Source text
# # # # #
This question is related to the tricky problem of the Ninth Amendment, which famously reads:

The enumeration in the Constitution, of certain rights, shall not be construed to deny or disparage others retained by the people.

The first eight amendments list the specific rights that the newly free people in 1791 found most important. The Ninth Amendment was a command not to overlook other rights that may be fundamental to a free people. Indeed, fear that a bill of rights would be taken as exhaustive was the chief ground on which Alexander Hamilton and other Federalists initially opposed the Bill of Rights.

But the Ninth Amendment has basically been ignored as a source of law — mostly because it is too vague to offer any real guidance. If the Bill of Rights is not exhaustive, what other “unenumerated” rights are “retained” by people in America? And are there any decision criteria other than the whims of nine judges?

The first unenumerated right to be widely recognized was Lochner’s liberty of contract. This right was used for years to strike down minimum wage laws, maximum hour laws, and other protections for workers. Thankfully, in 1937, the Supreme Court shut the door on this line of jurisprudence and has not looked back. (Yet. Many observers are worried that the current slate of conservative Justices may start back down that path again.)

During the Lochner era, the Court also began to recognize other novel fundamental rights, such as the right to educate your child in a private school (Pierce v. Society of Sisters, 1925). And even after the death of Lochner, the Court continued to recognize unenumerated rights; Lochner may have an error, but its underlying principle was still valid.

The question of unenumerated rights became particularly problematic starting in 1965, when the Court started down the road of recognizing rights of bodily autonomy. This started with Griswold v. Connecticut (1965), which recognized the right of married couples to use contraception, and which was followed in 1972 by Eisenstadt v. Baird, which extended the right to unmarried couples.
# # # # #
Stored data
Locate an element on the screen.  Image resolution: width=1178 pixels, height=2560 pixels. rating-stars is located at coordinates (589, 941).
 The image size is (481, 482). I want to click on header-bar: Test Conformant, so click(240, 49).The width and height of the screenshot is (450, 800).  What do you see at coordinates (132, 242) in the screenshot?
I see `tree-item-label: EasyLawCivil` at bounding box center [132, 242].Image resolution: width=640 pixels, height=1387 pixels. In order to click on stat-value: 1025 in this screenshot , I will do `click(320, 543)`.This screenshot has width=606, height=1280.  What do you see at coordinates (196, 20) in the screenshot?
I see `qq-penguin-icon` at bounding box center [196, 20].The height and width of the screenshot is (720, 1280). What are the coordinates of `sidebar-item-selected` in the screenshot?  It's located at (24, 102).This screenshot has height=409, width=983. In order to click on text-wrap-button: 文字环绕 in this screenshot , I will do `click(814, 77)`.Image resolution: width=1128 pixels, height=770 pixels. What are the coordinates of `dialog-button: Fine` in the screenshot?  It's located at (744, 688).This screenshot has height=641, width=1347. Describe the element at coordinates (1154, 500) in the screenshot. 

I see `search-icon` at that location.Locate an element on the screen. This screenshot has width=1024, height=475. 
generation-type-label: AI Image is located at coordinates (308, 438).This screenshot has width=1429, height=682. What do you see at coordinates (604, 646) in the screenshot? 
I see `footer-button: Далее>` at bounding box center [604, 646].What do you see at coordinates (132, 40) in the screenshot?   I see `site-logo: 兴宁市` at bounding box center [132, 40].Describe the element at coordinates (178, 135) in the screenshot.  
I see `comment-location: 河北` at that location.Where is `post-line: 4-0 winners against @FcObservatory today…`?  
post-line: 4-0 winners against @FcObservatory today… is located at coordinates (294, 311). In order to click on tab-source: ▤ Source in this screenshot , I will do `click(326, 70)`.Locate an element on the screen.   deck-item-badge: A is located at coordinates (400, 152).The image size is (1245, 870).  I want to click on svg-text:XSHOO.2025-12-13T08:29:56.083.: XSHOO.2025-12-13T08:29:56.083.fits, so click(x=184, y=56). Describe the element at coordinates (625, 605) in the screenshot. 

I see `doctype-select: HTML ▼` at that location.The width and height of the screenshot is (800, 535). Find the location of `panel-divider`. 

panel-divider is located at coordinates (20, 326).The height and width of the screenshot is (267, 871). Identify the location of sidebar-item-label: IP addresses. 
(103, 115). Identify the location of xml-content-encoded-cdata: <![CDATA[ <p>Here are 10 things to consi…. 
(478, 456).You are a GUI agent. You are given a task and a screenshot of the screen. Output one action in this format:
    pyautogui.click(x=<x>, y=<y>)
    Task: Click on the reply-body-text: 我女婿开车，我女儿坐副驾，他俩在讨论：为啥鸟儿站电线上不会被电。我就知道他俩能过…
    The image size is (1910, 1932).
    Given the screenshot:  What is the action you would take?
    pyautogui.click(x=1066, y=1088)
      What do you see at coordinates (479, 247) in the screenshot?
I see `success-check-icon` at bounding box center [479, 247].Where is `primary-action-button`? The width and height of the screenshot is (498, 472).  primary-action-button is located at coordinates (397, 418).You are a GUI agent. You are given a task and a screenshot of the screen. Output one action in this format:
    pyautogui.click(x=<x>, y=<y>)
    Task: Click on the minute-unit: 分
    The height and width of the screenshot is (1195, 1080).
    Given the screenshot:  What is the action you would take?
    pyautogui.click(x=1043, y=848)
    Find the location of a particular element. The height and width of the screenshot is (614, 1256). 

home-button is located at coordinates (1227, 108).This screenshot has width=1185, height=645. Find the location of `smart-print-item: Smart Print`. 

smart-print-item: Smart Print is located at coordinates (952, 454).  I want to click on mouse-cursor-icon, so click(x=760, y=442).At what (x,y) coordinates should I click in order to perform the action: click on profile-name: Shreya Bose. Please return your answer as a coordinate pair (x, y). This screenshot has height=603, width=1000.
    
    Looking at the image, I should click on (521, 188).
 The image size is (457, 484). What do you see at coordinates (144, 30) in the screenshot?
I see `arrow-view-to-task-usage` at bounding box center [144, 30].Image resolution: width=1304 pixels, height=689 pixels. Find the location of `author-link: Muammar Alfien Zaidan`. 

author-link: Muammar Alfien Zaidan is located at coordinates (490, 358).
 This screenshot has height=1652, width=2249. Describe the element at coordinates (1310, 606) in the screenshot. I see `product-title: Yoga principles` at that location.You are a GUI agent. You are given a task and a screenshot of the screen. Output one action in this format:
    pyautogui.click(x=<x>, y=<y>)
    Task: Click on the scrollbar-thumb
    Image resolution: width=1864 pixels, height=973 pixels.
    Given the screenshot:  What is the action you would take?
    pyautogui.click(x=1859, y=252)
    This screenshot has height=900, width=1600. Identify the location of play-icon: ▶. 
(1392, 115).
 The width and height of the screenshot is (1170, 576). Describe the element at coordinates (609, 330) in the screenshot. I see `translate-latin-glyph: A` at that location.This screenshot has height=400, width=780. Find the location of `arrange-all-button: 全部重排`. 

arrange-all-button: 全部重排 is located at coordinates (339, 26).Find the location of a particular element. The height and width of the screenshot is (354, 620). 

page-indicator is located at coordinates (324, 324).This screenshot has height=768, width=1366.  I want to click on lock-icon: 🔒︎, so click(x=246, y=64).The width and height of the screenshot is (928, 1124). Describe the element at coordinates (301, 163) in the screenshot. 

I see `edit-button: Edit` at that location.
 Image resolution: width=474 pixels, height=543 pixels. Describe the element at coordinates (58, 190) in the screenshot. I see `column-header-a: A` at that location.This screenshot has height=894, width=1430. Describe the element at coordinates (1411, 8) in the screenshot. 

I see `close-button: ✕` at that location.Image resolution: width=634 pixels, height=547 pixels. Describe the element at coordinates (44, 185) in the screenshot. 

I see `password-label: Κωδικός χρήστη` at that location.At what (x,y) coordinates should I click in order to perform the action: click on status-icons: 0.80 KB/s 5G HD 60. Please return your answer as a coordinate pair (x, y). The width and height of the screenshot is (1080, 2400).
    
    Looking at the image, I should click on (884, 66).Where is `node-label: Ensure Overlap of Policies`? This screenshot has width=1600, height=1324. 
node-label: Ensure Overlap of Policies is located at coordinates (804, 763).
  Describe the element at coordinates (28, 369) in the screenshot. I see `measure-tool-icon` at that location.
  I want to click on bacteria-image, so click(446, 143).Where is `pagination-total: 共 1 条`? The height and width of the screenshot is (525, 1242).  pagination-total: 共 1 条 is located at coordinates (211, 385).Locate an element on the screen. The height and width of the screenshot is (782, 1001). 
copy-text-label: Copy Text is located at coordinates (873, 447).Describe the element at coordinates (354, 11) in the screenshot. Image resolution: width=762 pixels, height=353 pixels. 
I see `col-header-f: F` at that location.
# # # # #
Task requirements
a) In one to three sentences, explain why the passage on the Ninth Amendment says the amendment has basically been ignored as a source of law.
b) Summarize the passage on the Ninth Amendment in two sentences.
c) According to the passage on the Ninth Amendment, what did Eisenstadt v. Baird do?
This data was drawn from a different source than the text.

Task-by-task answers
a) It has been mostly ignored because it is too vague to offer any real guidance. It does not say what other "unenumerated" rights the people retain, or whether there are decision criteria beyond the whims of nine judges.

b) The Ninth Amendment warns against treating the listed rights as exhaustive, but it has basically been ignored as a source of law because it is too vague to offer real guidance. The Court has still recognized unenumerated rights, from Lochner's liberty of contract, which it abandoned in 1937, to rights such as private schooling and, from 1965 on, bodily autonomy in Griswold v. Connecticut and Eisenstadt v. Baird.

c) In 1972 it extended the right to use contraception to unmarried couples.